**Dataset entries**.
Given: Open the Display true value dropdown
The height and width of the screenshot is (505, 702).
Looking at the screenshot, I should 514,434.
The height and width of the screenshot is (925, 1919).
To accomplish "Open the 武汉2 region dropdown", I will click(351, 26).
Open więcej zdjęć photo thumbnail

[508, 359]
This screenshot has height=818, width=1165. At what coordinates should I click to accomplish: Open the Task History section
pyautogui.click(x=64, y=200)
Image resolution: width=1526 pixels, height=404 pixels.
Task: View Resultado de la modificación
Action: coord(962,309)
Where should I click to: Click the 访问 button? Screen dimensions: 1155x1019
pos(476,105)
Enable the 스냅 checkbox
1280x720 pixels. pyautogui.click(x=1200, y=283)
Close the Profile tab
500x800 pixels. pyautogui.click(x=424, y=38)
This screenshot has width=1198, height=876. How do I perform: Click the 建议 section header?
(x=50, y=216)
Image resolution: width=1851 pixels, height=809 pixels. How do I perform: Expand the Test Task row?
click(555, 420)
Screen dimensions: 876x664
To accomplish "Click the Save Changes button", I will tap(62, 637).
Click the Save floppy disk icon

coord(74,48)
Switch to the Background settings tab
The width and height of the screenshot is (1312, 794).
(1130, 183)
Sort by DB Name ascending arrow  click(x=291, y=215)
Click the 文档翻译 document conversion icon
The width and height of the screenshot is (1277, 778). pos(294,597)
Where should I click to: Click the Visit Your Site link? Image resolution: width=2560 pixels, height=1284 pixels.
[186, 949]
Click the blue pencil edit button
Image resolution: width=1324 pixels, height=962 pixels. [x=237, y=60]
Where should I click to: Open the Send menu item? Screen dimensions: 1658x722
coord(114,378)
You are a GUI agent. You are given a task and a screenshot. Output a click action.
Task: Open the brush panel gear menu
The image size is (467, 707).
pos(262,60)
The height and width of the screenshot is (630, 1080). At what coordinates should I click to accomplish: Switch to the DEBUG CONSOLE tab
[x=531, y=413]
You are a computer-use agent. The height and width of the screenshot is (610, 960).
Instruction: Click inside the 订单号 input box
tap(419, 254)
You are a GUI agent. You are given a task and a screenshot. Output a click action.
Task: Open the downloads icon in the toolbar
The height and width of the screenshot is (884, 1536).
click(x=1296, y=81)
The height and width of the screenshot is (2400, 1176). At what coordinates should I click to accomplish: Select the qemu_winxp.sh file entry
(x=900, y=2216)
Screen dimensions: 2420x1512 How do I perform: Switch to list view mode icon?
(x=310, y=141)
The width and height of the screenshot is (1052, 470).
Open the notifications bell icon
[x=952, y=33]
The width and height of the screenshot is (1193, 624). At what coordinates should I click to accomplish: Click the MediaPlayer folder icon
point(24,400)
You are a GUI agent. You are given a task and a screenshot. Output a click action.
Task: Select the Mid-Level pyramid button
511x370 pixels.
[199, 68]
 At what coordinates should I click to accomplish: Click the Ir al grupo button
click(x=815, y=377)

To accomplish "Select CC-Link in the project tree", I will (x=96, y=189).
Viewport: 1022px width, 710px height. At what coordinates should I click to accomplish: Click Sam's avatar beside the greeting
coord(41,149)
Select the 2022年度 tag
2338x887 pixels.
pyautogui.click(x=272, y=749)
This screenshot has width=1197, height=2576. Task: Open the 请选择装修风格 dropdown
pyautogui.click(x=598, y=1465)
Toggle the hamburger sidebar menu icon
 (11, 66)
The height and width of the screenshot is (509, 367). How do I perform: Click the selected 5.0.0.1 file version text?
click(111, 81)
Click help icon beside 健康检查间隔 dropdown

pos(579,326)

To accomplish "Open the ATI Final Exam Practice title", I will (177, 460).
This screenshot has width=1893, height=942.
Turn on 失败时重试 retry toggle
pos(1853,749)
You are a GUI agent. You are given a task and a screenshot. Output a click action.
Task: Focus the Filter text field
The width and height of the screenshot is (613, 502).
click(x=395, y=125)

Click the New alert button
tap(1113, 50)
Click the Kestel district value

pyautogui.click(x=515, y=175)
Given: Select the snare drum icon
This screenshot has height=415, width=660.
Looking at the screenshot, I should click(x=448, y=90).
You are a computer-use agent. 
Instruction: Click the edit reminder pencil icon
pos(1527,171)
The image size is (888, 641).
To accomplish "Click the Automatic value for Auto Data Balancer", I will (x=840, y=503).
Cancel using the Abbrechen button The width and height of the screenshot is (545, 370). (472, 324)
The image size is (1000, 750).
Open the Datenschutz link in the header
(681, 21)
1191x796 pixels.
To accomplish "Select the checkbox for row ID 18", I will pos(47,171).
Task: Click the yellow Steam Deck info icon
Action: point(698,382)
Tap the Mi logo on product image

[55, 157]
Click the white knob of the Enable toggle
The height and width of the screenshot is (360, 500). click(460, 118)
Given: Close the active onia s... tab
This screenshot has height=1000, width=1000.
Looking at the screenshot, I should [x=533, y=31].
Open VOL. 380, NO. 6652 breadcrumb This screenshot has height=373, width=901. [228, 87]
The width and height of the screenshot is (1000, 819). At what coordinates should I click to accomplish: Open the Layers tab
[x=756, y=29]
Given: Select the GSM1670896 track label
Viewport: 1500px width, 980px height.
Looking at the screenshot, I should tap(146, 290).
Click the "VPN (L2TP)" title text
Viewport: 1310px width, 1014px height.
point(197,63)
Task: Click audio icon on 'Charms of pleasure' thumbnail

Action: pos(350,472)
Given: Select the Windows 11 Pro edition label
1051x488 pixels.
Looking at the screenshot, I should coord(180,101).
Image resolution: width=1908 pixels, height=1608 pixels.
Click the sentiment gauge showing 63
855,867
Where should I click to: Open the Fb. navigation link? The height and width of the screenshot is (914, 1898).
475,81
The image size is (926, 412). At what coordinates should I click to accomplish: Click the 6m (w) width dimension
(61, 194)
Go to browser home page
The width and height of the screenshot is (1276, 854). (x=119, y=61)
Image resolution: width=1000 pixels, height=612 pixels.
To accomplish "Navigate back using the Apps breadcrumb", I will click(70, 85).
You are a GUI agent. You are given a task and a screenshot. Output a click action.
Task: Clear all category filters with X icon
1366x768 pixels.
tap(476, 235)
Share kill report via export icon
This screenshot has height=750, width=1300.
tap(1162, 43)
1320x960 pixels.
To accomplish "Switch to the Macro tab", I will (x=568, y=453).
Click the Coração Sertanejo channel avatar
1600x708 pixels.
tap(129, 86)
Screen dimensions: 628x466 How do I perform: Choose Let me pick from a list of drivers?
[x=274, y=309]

**Task**. Your task is to return the full listing exactly as it was given.

**Answer to the problem**.
Given: Open the Display true value dropdown
The height and width of the screenshot is (505, 702).
Looking at the screenshot, I should 514,434.
The height and width of the screenshot is (925, 1919).
To accomplish "Open the 武汉2 region dropdown", I will click(351, 26).
Open więcej zdjęć photo thumbnail

[508, 359]
This screenshot has height=818, width=1165. At what coordinates should I click to accomplish: Open the Task History section
pyautogui.click(x=64, y=200)
Image resolution: width=1526 pixels, height=404 pixels.
Task: View Resultado de la modificación
Action: coord(962,309)
Where should I click to: Click the 访问 button? Screen dimensions: 1155x1019
pos(476,105)
Enable the 스냅 checkbox
1280x720 pixels. pyautogui.click(x=1200, y=283)
Close the Profile tab
500x800 pixels. pyautogui.click(x=424, y=38)
This screenshot has width=1198, height=876. How do I perform: Click the 建议 section header?
(x=50, y=216)
Image resolution: width=1851 pixels, height=809 pixels. How do I perform: Expand the Test Task row?
click(555, 420)
Screen dimensions: 876x664
To accomplish "Click the Save Changes button", I will tap(62, 637).
Click the Save floppy disk icon

coord(74,48)
Switch to the Background settings tab
The width and height of the screenshot is (1312, 794).
(1130, 183)
Sort by DB Name ascending arrow  click(x=291, y=215)
Click the 文档翻译 document conversion icon
The width and height of the screenshot is (1277, 778). pos(294,597)
Where should I click to: Click the Visit Your Site link? Image resolution: width=2560 pixels, height=1284 pixels.
[186, 949]
Click the blue pencil edit button
Image resolution: width=1324 pixels, height=962 pixels. [x=237, y=60]
Where should I click to: Open the Send menu item? Screen dimensions: 1658x722
coord(114,378)
You are a GUI agent. You are given a task and a screenshot. Output a click action.
Task: Open the brush panel gear menu
The image size is (467, 707).
pos(262,60)
The height and width of the screenshot is (630, 1080). At what coordinates should I click to accomplish: Switch to the DEBUG CONSOLE tab
[x=531, y=413]
You are a computer-use agent. The height and width of the screenshot is (610, 960).
Instruction: Click inside the 订单号 input box
tap(419, 254)
You are a GUI agent. You are given a task and a screenshot. Output a click action.
Task: Open the downloads icon in the toolbar
The height and width of the screenshot is (884, 1536).
click(x=1296, y=81)
The height and width of the screenshot is (2400, 1176). At what coordinates should I click to accomplish: Select the qemu_winxp.sh file entry
(x=900, y=2216)
Screen dimensions: 2420x1512 How do I perform: Switch to list view mode icon?
(x=310, y=141)
The width and height of the screenshot is (1052, 470).
Open the notifications bell icon
[x=952, y=33]
The width and height of the screenshot is (1193, 624). At what coordinates should I click to accomplish: Click the MediaPlayer folder icon
point(24,400)
You are a GUI agent. You are given a task and a screenshot. Output a click action.
Task: Select the Mid-Level pyramid button
511x370 pixels.
[199, 68]
 At what coordinates should I click to accomplish: Click the Ir al grupo button
click(x=815, y=377)

To accomplish "Select CC-Link in the project tree", I will (x=96, y=189).
Viewport: 1022px width, 710px height. At what coordinates should I click to accomplish: Click Sam's avatar beside the greeting
coord(41,149)
Select the 2022年度 tag
2338x887 pixels.
pyautogui.click(x=272, y=749)
This screenshot has width=1197, height=2576. Task: Open the 请选择装修风格 dropdown
pyautogui.click(x=598, y=1465)
Toggle the hamburger sidebar menu icon
 (11, 66)
The height and width of the screenshot is (509, 367). How do I perform: Click the selected 5.0.0.1 file version text?
click(111, 81)
Click help icon beside 健康检查间隔 dropdown

pos(579,326)

To accomplish "Open the ATI Final Exam Practice title", I will (177, 460).
This screenshot has width=1893, height=942.
Turn on 失败时重试 retry toggle
pos(1853,749)
You are a GUI agent. You are given a task and a screenshot. Output a click action.
Task: Focus the Filter text field
The width and height of the screenshot is (613, 502).
click(x=395, y=125)

Click the New alert button
tap(1113, 50)
Click the Kestel district value

pyautogui.click(x=515, y=175)
Given: Select the snare drum icon
This screenshot has height=415, width=660.
Looking at the screenshot, I should click(x=448, y=90).
You are a computer-use agent. 
Instruction: Click the edit reminder pencil icon
pos(1527,171)
The image size is (888, 641).
To accomplish "Click the Automatic value for Auto Data Balancer", I will (x=840, y=503).
Cancel using the Abbrechen button The width and height of the screenshot is (545, 370). (472, 324)
The image size is (1000, 750).
Open the Datenschutz link in the header
(681, 21)
1191x796 pixels.
To accomplish "Select the checkbox for row ID 18", I will pos(47,171).
Task: Click the yellow Steam Deck info icon
Action: point(698,382)
Tap the Mi logo on product image

[55, 157]
Click the white knob of the Enable toggle
The height and width of the screenshot is (360, 500). click(460, 118)
Given: Close the active onia s... tab
This screenshot has height=1000, width=1000.
Looking at the screenshot, I should [x=533, y=31].
Open VOL. 380, NO. 6652 breadcrumb This screenshot has height=373, width=901. [228, 87]
The width and height of the screenshot is (1000, 819). At what coordinates should I click to accomplish: Open the Layers tab
[x=756, y=29]
Given: Select the GSM1670896 track label
Viewport: 1500px width, 980px height.
Looking at the screenshot, I should tap(146, 290).
Click the "VPN (L2TP)" title text
Viewport: 1310px width, 1014px height.
point(197,63)
Task: Click audio icon on 'Charms of pleasure' thumbnail

Action: pos(350,472)
Given: Select the Windows 11 Pro edition label
1051x488 pixels.
Looking at the screenshot, I should coord(180,101).
Image resolution: width=1908 pixels, height=1608 pixels.
Click the sentiment gauge showing 63
855,867
Where should I click to: Open the Fb. navigation link? The height and width of the screenshot is (914, 1898).
475,81
The image size is (926, 412). At what coordinates should I click to accomplish: Click the 6m (w) width dimension
(61, 194)
Go to browser home page
The width and height of the screenshot is (1276, 854). (x=119, y=61)
Image resolution: width=1000 pixels, height=612 pixels.
To accomplish "Navigate back using the Apps breadcrumb", I will click(70, 85).
You are a GUI agent. You are given a task and a screenshot. Output a click action.
Task: Clear all category filters with X icon
1366x768 pixels.
tap(476, 235)
Share kill report via export icon
This screenshot has height=750, width=1300.
tap(1162, 43)
1320x960 pixels.
To accomplish "Switch to the Macro tab", I will (x=568, y=453).
Click the Coração Sertanejo channel avatar
1600x708 pixels.
tap(129, 86)
Screen dimensions: 628x466 How do I perform: Choose Let me pick from a list of drivers?
[x=274, y=309]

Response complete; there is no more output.